#### Direction 1:
From the listing, quote the lines starting with the line that contains "admin@umi.ac.ug (746, 1033)" and going on through the line that contains "Home [menuitem] (50, 32)", both included, and nothing else.

#### Text passage:

──────────

But my question is that i can get a hang of how i can ray trace a Hemisphere , like is there a set equation that define the Hemisphere if so enlighten me on it because i couldn't find any , or is there a set method to do it that i couldn't figure out.
I have also tried to tried to cut the sphere with a plane and only show the only the top half but it didn't work (I am still new to all this so my understanding may be wrong).
Edit: Ok, I am sorry because i am really new to all this but here is what i have tryied.
#include "raytacing.h"
t_env *init_sphere(t_env *e)
{
//sphere position and radius
e->sph.posi.x = 0;
e->sph.posi.y = 0;
e->sph.posi.z = -1;
e->sph.rad = 0;
e->sph.color = (t_color){255, 255, 128);
return (e);
}
t_env *init_plane(t_env *e)

──────────

#### Provided records:
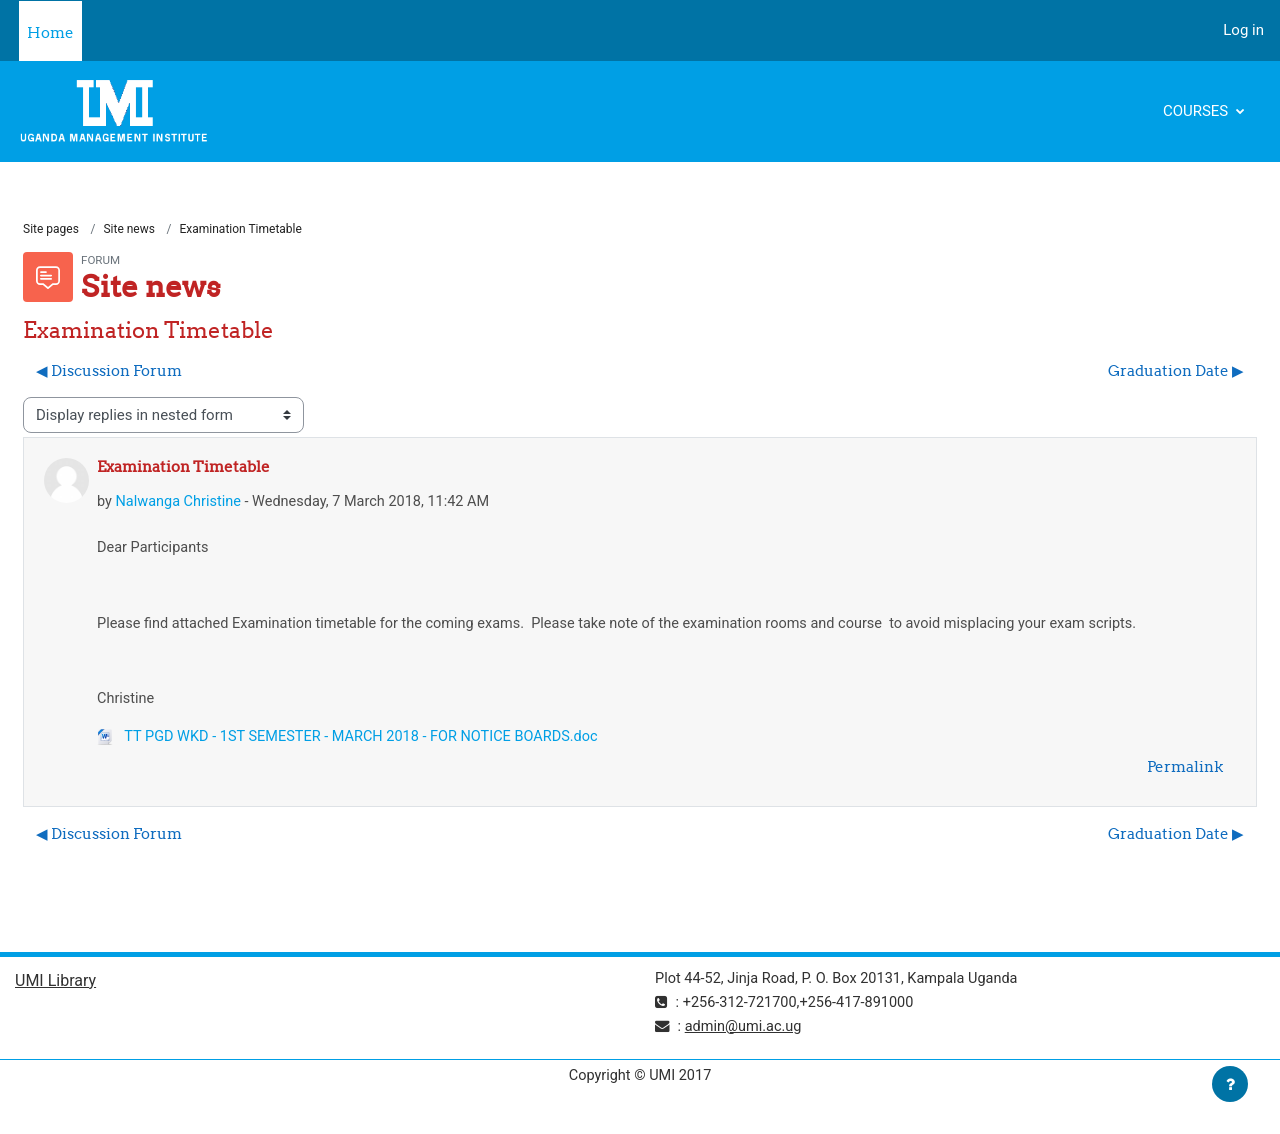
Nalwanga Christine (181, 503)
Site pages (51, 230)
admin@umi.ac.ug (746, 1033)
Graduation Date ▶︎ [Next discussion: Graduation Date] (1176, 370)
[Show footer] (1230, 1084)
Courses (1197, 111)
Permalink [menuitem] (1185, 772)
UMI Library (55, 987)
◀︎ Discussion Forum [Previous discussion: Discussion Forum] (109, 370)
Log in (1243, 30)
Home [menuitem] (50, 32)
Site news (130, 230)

──────────

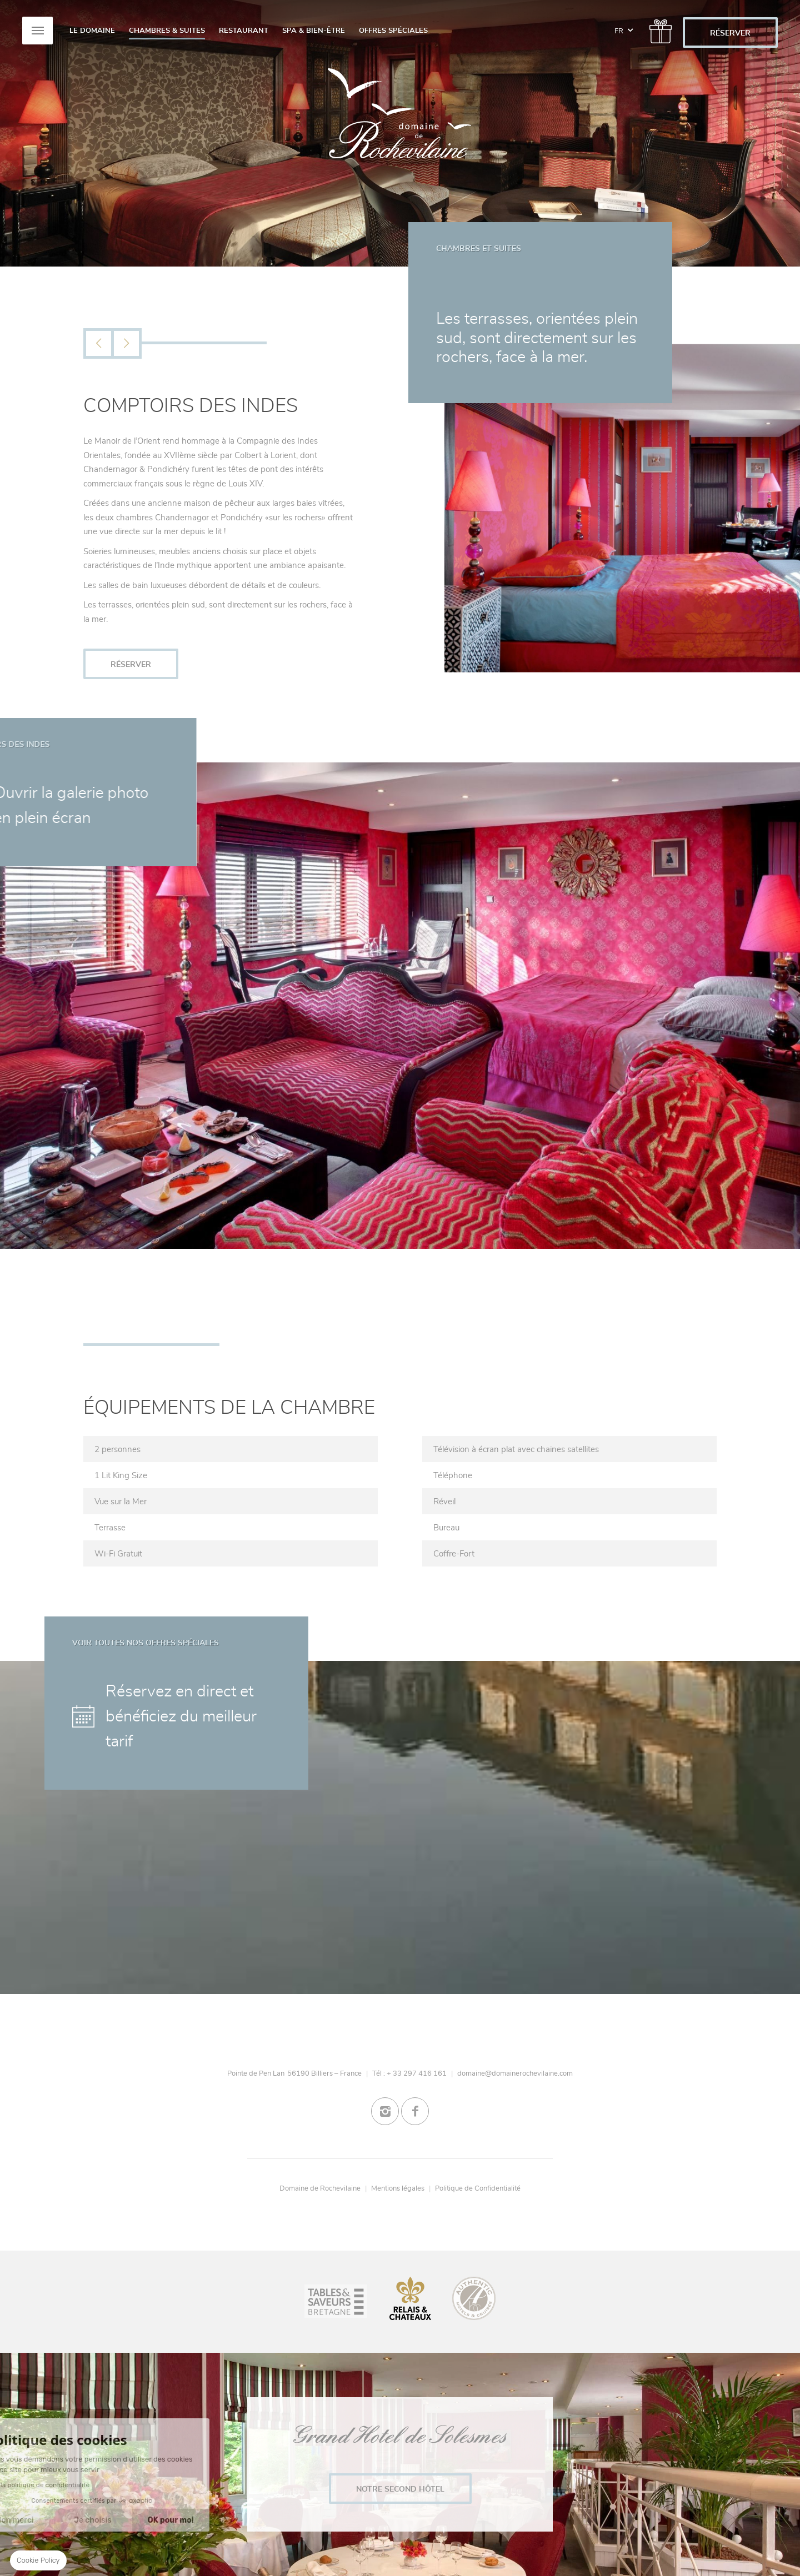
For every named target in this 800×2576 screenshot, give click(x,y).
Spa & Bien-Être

──────────

#### Direction 2:
Answer these questions about the ray-tracing text.
(a) What did the writer try cutting the sphere with?
(b) Which header file does the code include?
(c) What value is assigned to e->sph.posi.z?

#### Exercise result 1:
admin@umi.ac.ug (746, 1033)
Graduation Date ▶︎ [Next discussion: Graduation Date] (1176, 370)
[Show footer] (1230, 1084)
Courses (1197, 111)
Permalink [menuitem] (1185, 772)
UMI Library (55, 987)
◀︎ Discussion Forum [Previous discussion: Discussion Forum] (109, 370)
Log in (1243, 30)
Home [menuitem] (50, 32)

#### Exercise result 2:
(a) A plane.
(b) "raytacing.h".
(c) -1.